━━━━━ Records
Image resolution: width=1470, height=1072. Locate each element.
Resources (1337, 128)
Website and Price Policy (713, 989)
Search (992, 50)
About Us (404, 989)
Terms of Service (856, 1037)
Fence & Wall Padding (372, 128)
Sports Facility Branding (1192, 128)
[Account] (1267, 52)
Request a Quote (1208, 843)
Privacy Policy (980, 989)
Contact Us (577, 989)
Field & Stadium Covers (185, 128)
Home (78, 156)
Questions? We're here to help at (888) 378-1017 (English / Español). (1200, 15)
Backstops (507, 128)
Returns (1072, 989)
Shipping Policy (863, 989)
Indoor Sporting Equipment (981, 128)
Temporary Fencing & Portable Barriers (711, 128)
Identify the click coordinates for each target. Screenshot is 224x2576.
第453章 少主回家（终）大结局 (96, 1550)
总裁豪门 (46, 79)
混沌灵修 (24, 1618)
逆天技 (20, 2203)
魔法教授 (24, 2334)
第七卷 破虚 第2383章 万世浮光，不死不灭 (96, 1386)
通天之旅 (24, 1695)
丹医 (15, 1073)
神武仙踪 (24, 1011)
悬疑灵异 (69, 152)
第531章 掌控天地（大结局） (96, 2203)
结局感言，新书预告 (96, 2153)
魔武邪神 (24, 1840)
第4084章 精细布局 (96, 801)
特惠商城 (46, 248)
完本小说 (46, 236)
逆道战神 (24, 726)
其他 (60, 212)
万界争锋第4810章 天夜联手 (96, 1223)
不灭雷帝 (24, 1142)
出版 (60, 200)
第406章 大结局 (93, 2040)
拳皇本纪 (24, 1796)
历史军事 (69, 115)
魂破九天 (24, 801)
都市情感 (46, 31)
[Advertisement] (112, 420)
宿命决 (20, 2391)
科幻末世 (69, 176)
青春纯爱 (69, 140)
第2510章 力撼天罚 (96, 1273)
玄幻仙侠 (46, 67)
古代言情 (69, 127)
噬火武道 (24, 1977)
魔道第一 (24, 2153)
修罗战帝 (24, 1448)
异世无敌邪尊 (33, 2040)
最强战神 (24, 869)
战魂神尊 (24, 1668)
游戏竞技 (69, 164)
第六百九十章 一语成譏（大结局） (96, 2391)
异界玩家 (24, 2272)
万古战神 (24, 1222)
━━━━━━━━━━
» Requirement
Going through the entries above, count the lines that include "Policy" and state only the result.

» Written response
3